Sometimes strange things happen: A computer can communicate with another computers, although this should not be possible due to IP addressing and the routing table. Proxy ARP comes into play …

Proxy ARP

A proxy ARP enabled router can output itself as someone else. By default, Proxy ARP is enabled on most (Cisco) routers:

Now let’s take a closer look to this feature and and the impact to computer networks in form of a simple scenario.

Scenario

Computer B sends a ping to computer C.

1. Computer B compares it’s IP address and subnet mask with the IP address of computer C.
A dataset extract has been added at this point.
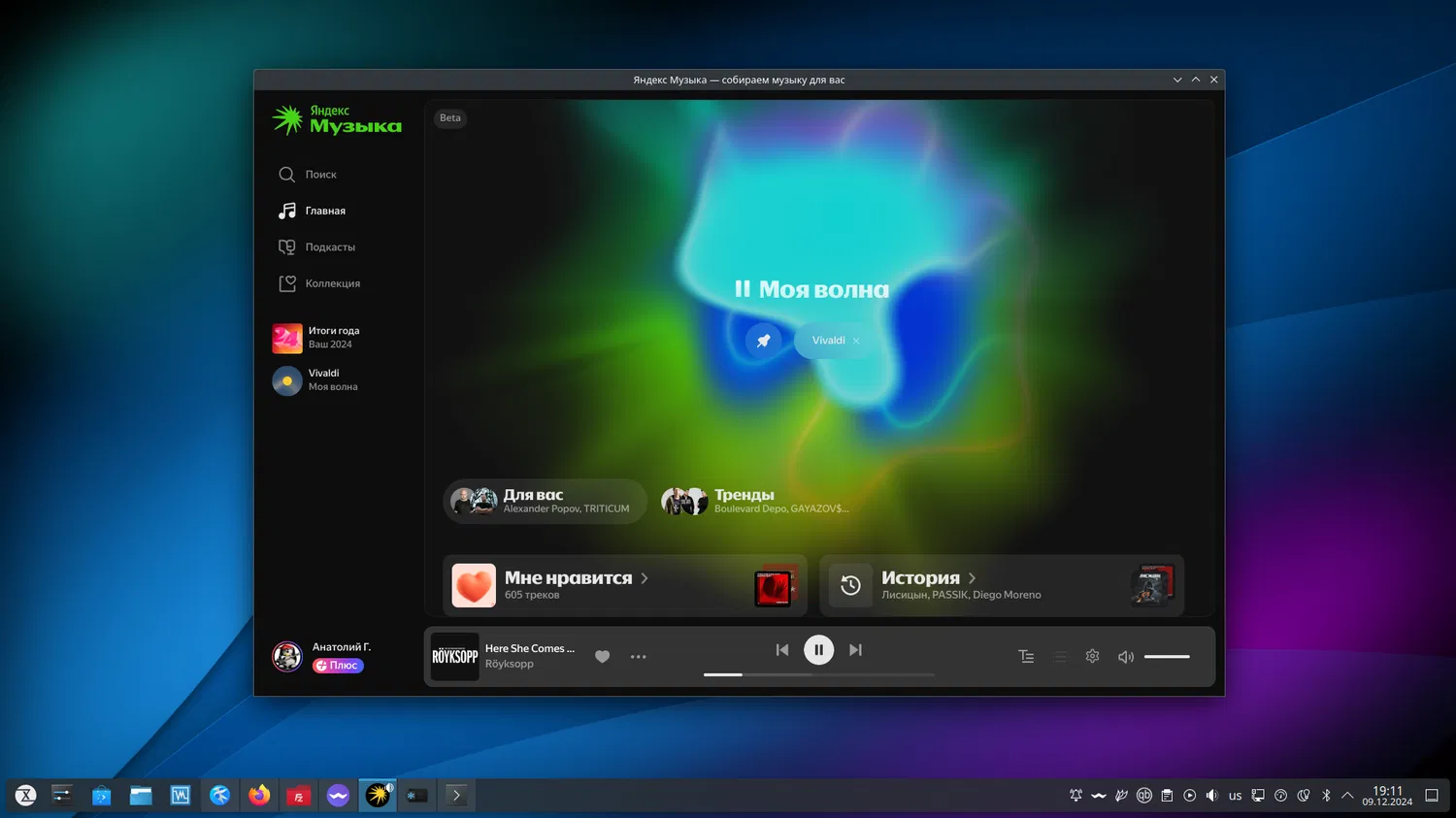Click the track progress bar

click(x=818, y=674)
2. Computer B comes to the conclusion that Computer C is in the same subnet. (10.10.10.0/8 = 10.x.x.x = 10.20.10.50). This conclusion is correct because of the subnet mask, but unfortunately wrong due to the topology. Computer C is located in a different subnet: 10.20.10.0/24.

3. Based on (2), computer B will not contact it’s gateway and sends an ARP broadcast via it’s link. The router and computer A normally do not respond with an ARP Reply, because both devices are not configured with IP 10.20.10.50.
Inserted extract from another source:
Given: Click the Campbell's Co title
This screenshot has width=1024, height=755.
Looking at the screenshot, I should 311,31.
4. Now Proxy ARP comes into play: The router sees the ARP broadcast and recognizes that this request is addressed to the network 10.20.10.0/24. And this network is reachable by the router itself. The router could help out here. And that’s what the router will do.

5. The router sends an ARP reply with the MAC address of the router’s interface and outputs itself as computer C to help computer B.

6. Computer B receives the MAC address of the router’s interface. Thus, all packets addressed to computer C are sent to the router, and the router transparently mediates between computer B and computer C.